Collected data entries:
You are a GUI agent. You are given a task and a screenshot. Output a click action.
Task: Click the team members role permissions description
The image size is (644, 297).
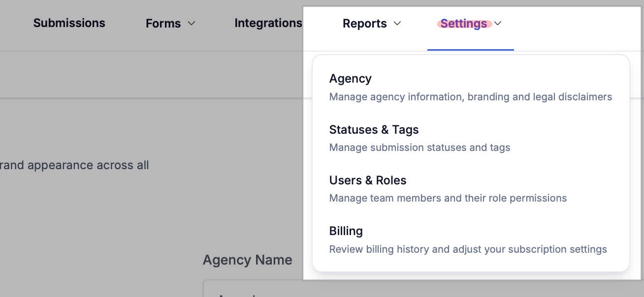(448, 198)
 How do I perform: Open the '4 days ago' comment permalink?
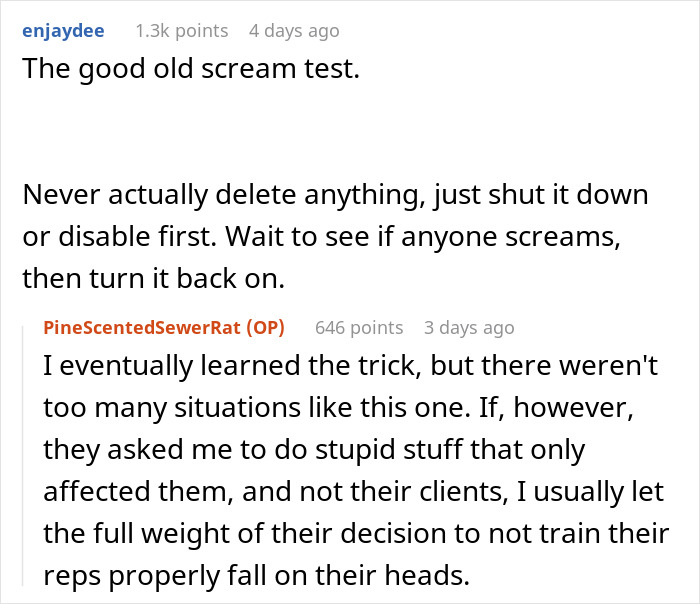tap(293, 31)
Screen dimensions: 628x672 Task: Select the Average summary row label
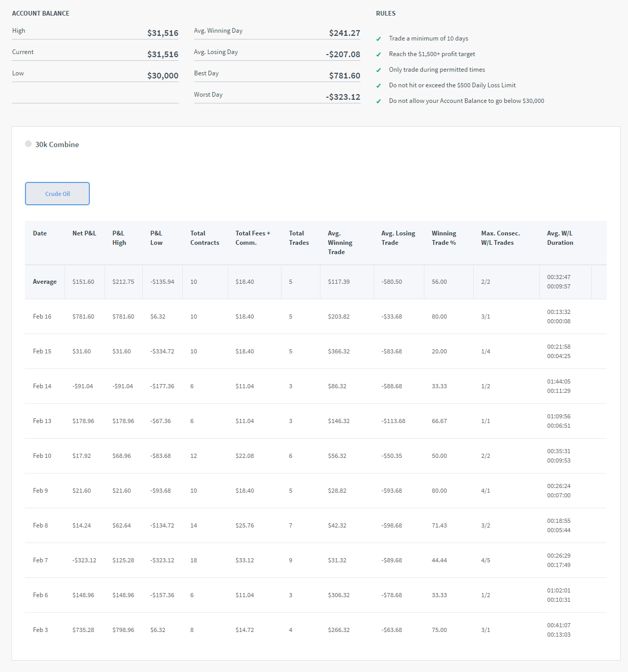[x=45, y=282]
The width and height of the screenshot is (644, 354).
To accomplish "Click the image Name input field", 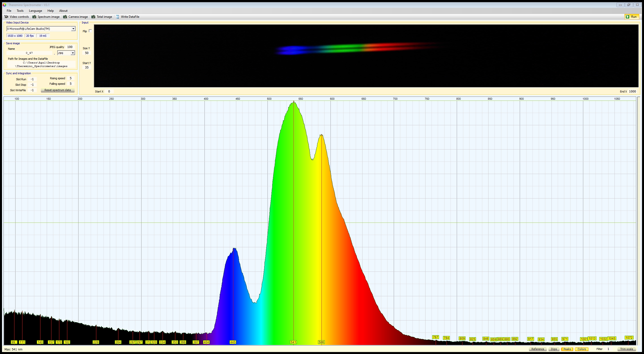I will click(x=29, y=53).
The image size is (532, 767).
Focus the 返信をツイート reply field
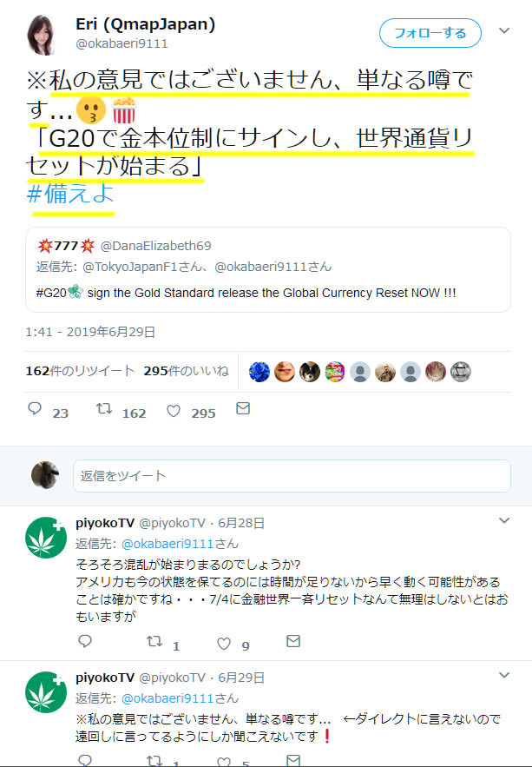[292, 476]
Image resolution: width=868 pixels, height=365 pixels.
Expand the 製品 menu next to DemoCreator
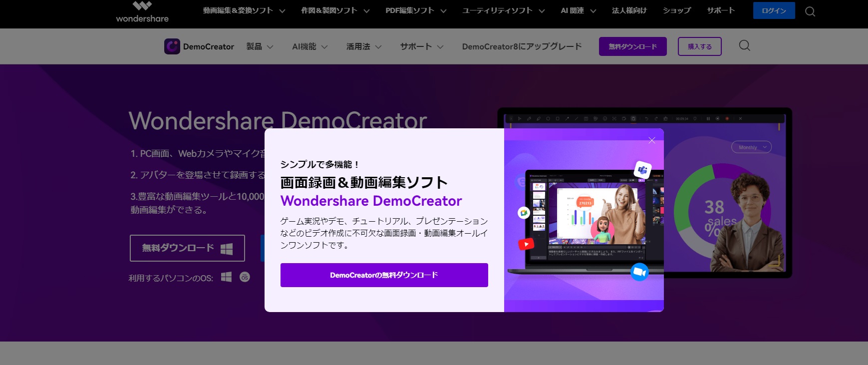click(260, 46)
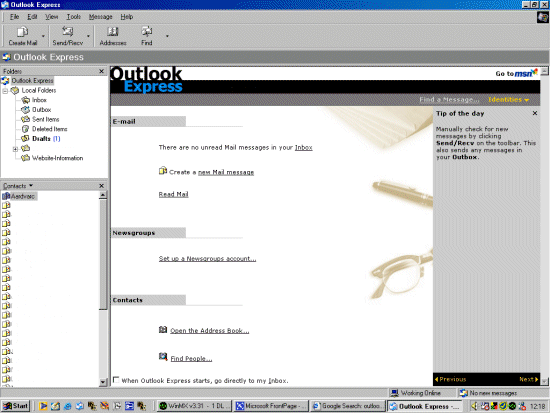Click the Set up a Newsgroups account link
550x413 pixels.
pyautogui.click(x=207, y=259)
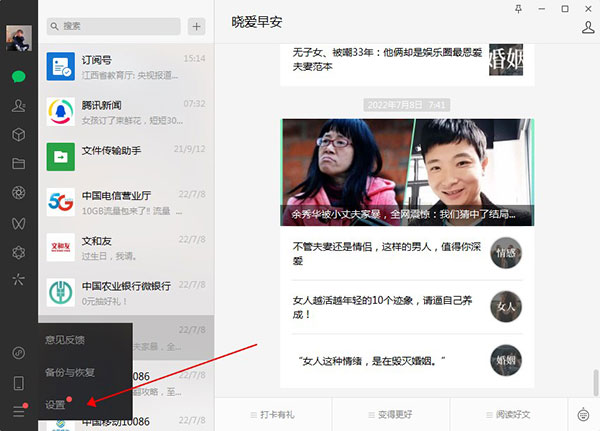Open the 腾讯新闻 conversation
Image resolution: width=600 pixels, height=431 pixels.
[x=125, y=110]
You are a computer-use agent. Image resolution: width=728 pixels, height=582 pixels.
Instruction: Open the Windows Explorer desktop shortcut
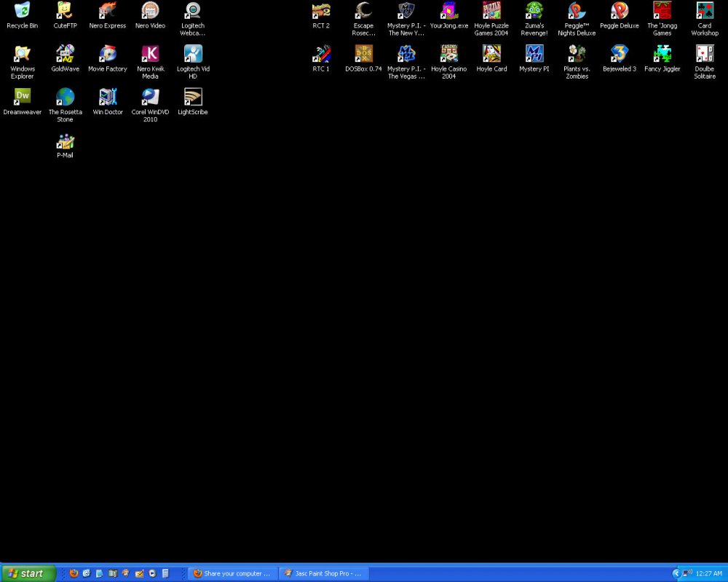point(22,55)
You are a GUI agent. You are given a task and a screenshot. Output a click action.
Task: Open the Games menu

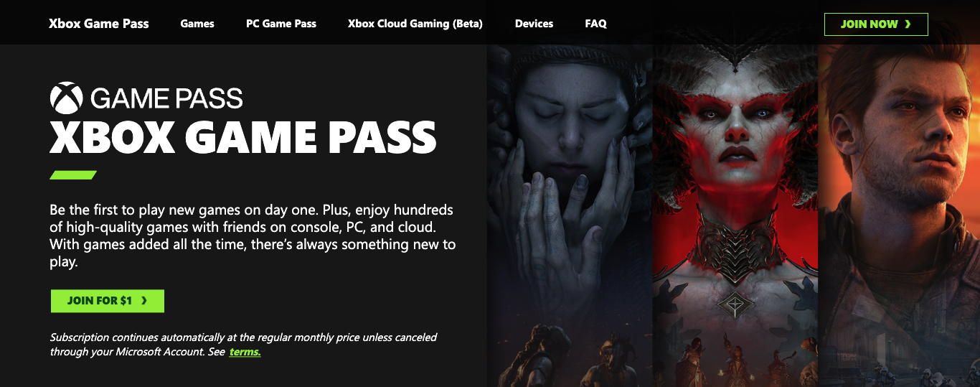tap(197, 24)
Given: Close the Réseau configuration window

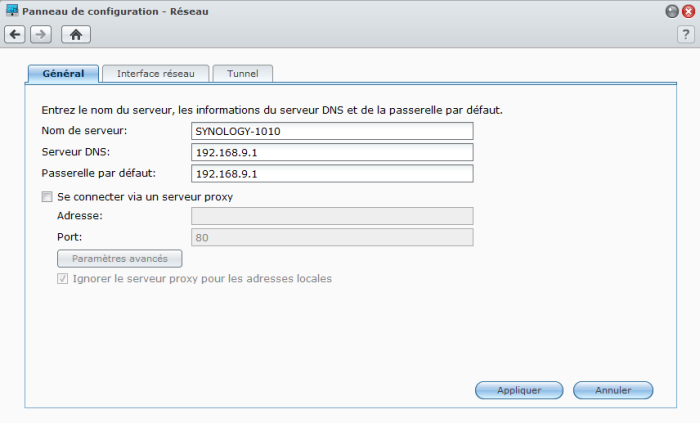Looking at the screenshot, I should click(687, 11).
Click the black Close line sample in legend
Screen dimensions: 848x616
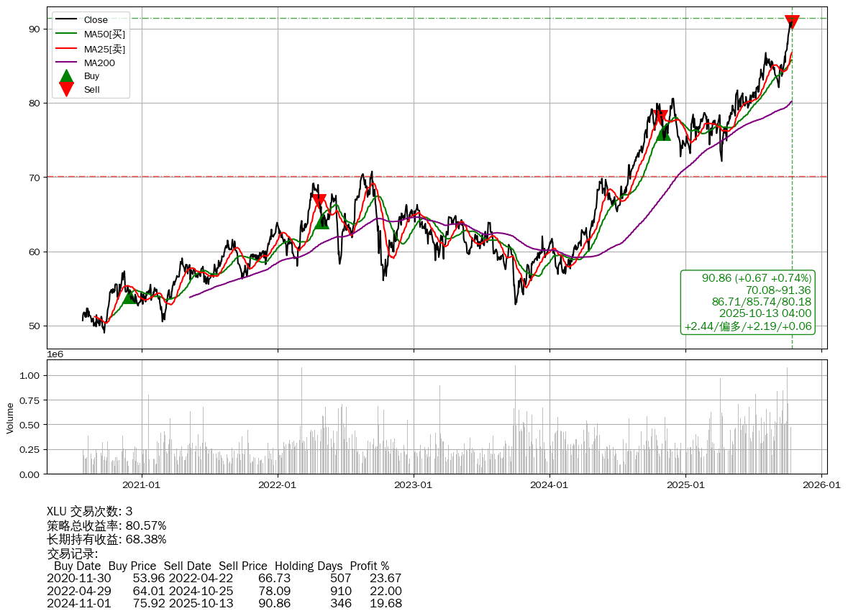66,20
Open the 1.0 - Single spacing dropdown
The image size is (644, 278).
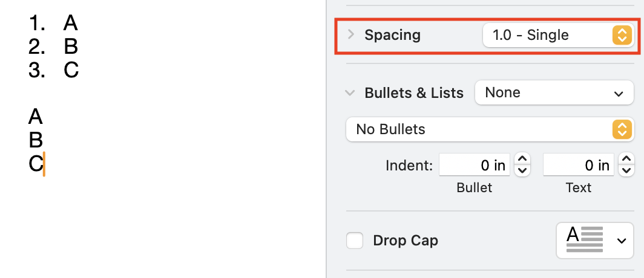pyautogui.click(x=557, y=35)
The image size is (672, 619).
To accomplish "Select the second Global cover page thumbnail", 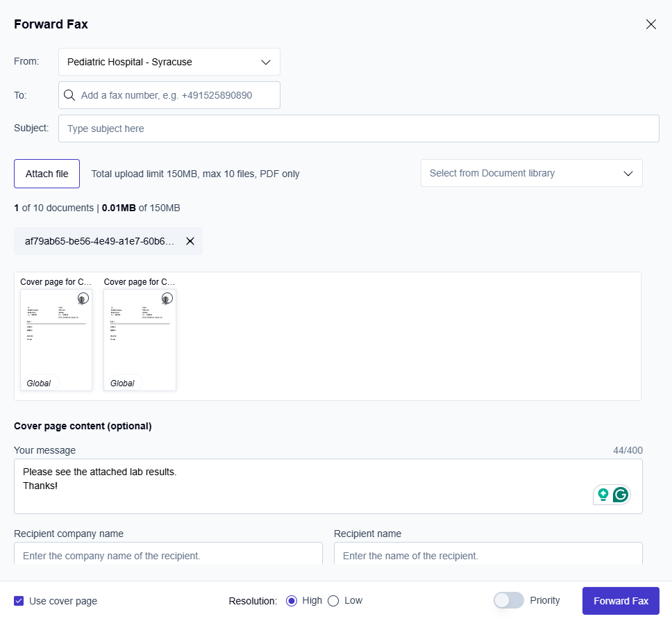I will tap(140, 340).
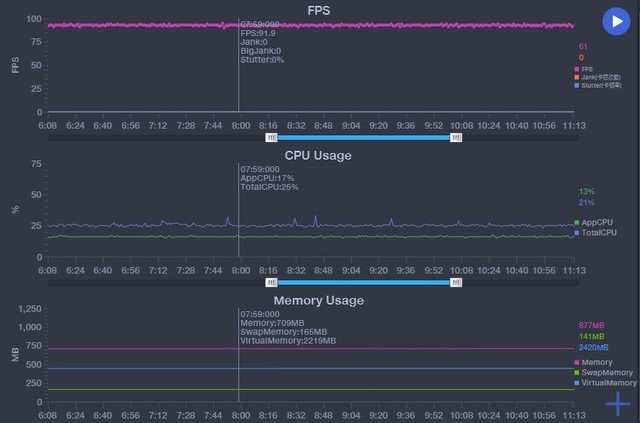The image size is (640, 423).
Task: Click the SwapMemory legend green square
Action: pos(577,372)
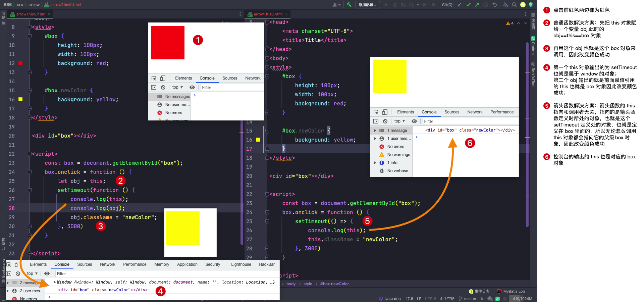Screen dimensions: 644x302
Task: Click the Git push arrow icon
Action: [477, 5]
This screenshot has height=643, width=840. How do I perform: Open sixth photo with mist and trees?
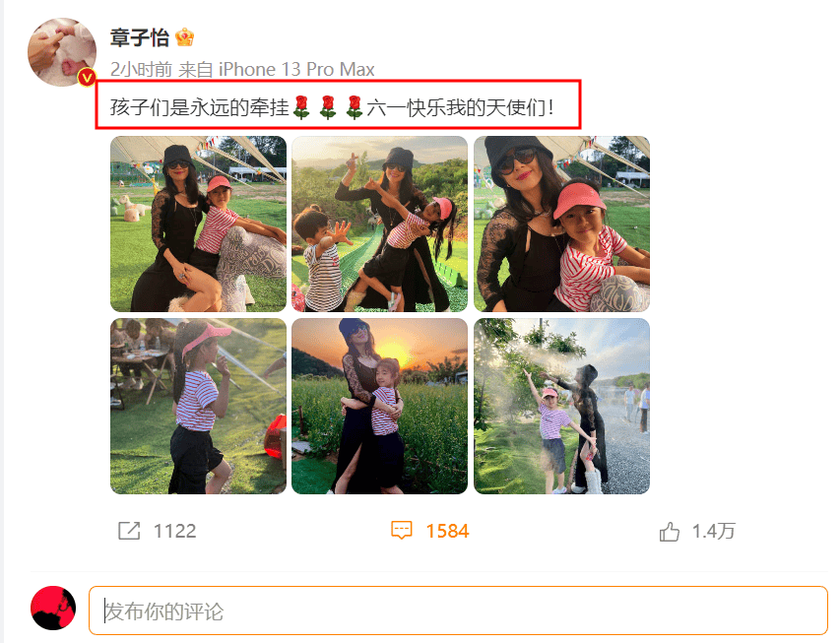[562, 406]
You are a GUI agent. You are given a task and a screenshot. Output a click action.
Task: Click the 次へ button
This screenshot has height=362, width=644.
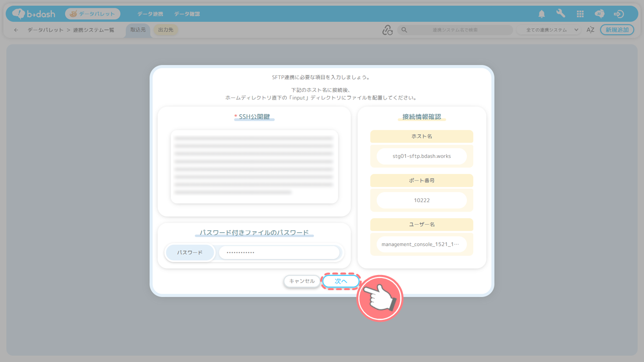pyautogui.click(x=341, y=281)
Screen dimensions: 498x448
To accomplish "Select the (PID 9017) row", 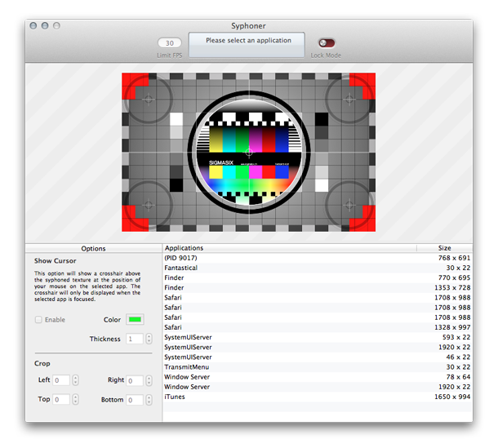I will [x=317, y=258].
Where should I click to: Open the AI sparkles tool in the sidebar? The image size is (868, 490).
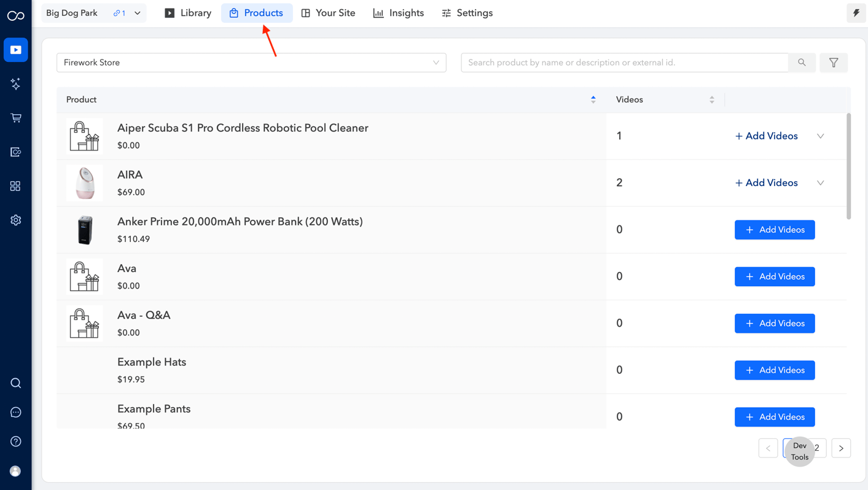point(15,84)
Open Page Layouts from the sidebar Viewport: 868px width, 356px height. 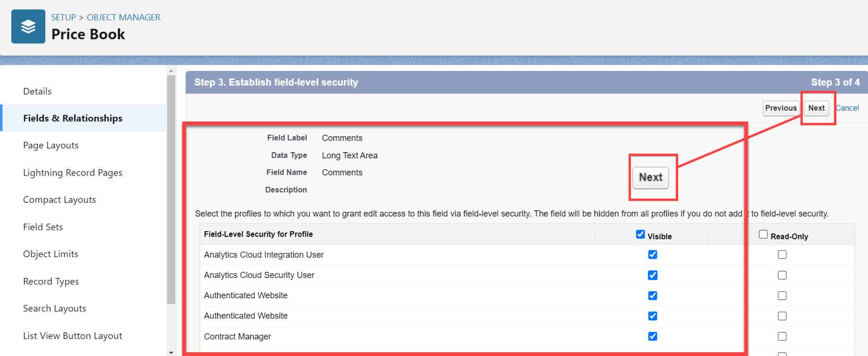[x=51, y=145]
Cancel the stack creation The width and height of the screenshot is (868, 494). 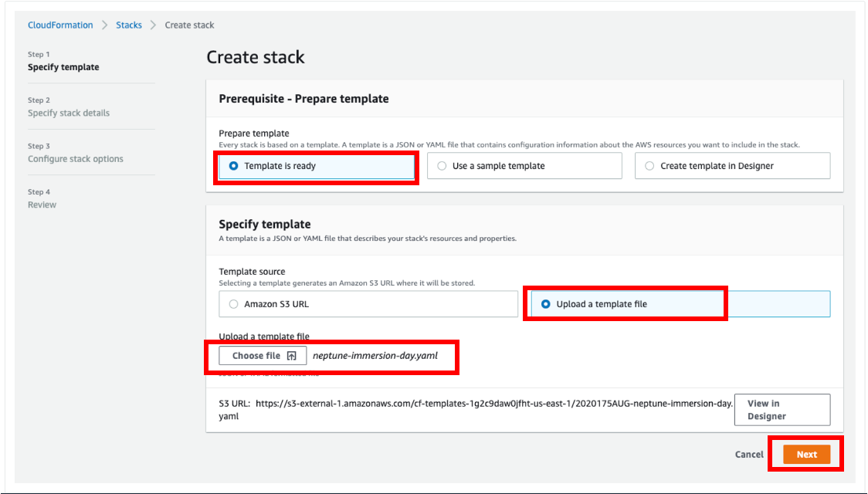click(x=749, y=455)
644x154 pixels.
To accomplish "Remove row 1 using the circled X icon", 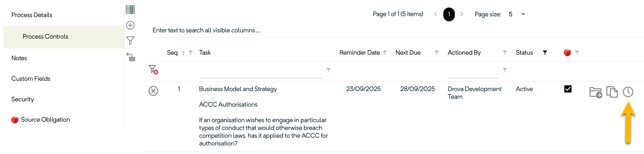I will tap(153, 91).
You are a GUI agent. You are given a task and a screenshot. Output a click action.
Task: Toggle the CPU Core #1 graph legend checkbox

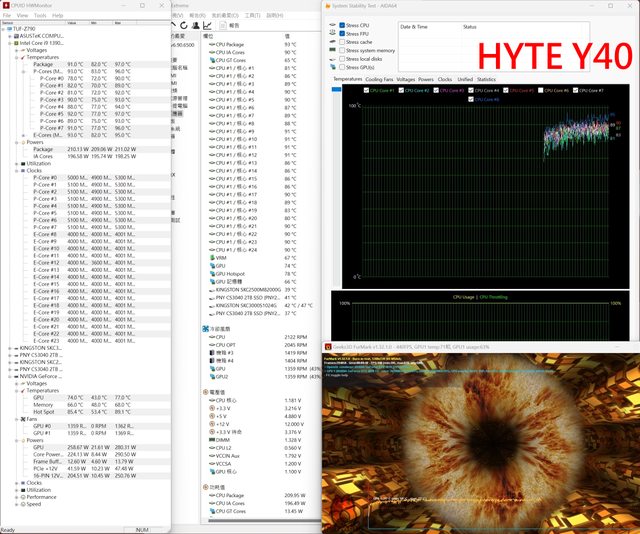366,91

Exercise aim:
What you need to produce is an exact copy of the entries above, limited to the lines from the one with "Task: Open the Games menu" up to and including the one with "Open the 1.0 - Single spacing dropdown", without pictures.

Result of the task:
Task: Open the Games menu

tap(197, 24)
Given: Close the Réseau configuration window

Looking at the screenshot, I should click(687, 11).
Click the black Close line sample in legend
Screen dimensions: 848x616
66,20
Open the 1.0 - Single spacing dropdown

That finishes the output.